**Problem**.
Copy out the entries that come next, exactly.

** Supplied information follows **

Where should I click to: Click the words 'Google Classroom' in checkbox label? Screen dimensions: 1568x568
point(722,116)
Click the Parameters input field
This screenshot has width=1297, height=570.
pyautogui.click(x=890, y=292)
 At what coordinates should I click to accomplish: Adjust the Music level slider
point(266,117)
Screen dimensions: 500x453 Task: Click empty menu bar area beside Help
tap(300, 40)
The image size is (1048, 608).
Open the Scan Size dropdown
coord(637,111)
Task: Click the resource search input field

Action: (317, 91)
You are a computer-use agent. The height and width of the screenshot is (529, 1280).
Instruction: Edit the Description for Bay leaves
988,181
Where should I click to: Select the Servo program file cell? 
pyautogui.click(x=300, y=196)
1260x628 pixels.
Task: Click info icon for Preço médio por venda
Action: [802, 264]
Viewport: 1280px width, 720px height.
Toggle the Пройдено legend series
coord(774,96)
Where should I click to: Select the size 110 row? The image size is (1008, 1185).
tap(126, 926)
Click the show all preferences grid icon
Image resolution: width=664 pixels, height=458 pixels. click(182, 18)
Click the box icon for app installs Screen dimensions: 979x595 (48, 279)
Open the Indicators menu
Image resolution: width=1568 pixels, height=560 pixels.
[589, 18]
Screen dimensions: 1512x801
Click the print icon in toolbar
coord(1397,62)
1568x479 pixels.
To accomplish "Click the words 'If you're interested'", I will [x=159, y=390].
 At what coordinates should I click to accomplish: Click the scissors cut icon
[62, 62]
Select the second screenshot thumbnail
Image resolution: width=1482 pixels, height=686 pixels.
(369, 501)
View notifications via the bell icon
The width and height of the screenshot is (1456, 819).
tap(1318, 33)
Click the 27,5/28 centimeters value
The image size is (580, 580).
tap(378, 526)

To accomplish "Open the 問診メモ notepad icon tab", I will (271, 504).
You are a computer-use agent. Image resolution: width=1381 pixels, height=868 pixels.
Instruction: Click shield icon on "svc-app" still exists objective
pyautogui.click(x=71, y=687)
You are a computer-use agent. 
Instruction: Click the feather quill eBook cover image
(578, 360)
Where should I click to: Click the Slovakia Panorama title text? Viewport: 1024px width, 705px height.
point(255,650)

** End of Supplied information **

**Answer box**.
Where should I click to: Click the words 'Google Classroom' in checkbox label? Screen dimensions: 1568x568
point(722,116)
Click the Parameters input field
This screenshot has width=1297, height=570.
pyautogui.click(x=890, y=292)
 At what coordinates should I click to accomplish: Adjust the Music level slider
point(266,117)
Screen dimensions: 500x453 Task: Click empty menu bar area beside Help
tap(300, 40)
The image size is (1048, 608).
Open the Scan Size dropdown
coord(637,111)
Task: Click the resource search input field

Action: (317, 91)
You are a computer-use agent. The height and width of the screenshot is (529, 1280).
Instruction: Edit the Description for Bay leaves
988,181
Where should I click to: Select the Servo program file cell? 
pyautogui.click(x=300, y=196)
1260x628 pixels.
Task: Click info icon for Preço médio por venda
Action: [802, 264]
Viewport: 1280px width, 720px height.
Toggle the Пройдено legend series
coord(774,96)
Where should I click to: Select the size 110 row? The image size is (1008, 1185).
tap(126, 926)
Click the show all preferences grid icon
Image resolution: width=664 pixels, height=458 pixels. click(182, 18)
Click the box icon for app installs Screen dimensions: 979x595 (48, 279)
Open the Indicators menu
Image resolution: width=1568 pixels, height=560 pixels.
[589, 18]
Screen dimensions: 1512x801
Click the print icon in toolbar
coord(1397,62)
1568x479 pixels.
To accomplish "Click the words 'If you're interested'", I will [x=159, y=390].
 At what coordinates should I click to accomplish: Click the scissors cut icon
[62, 62]
Select the second screenshot thumbnail
Image resolution: width=1482 pixels, height=686 pixels.
(369, 501)
View notifications via the bell icon
The width and height of the screenshot is (1456, 819).
tap(1318, 33)
Click the 27,5/28 centimeters value
The image size is (580, 580).
tap(378, 526)

To accomplish "Open the 問診メモ notepad icon tab", I will (271, 504).
You are a computer-use agent. Image resolution: width=1381 pixels, height=868 pixels.
Instruction: Click shield icon on "svc-app" still exists objective
pyautogui.click(x=71, y=687)
You are a computer-use agent. 
Instruction: Click the feather quill eBook cover image
(578, 360)
Where should I click to: Click the Slovakia Panorama title text? Viewport: 1024px width, 705px height.
point(255,650)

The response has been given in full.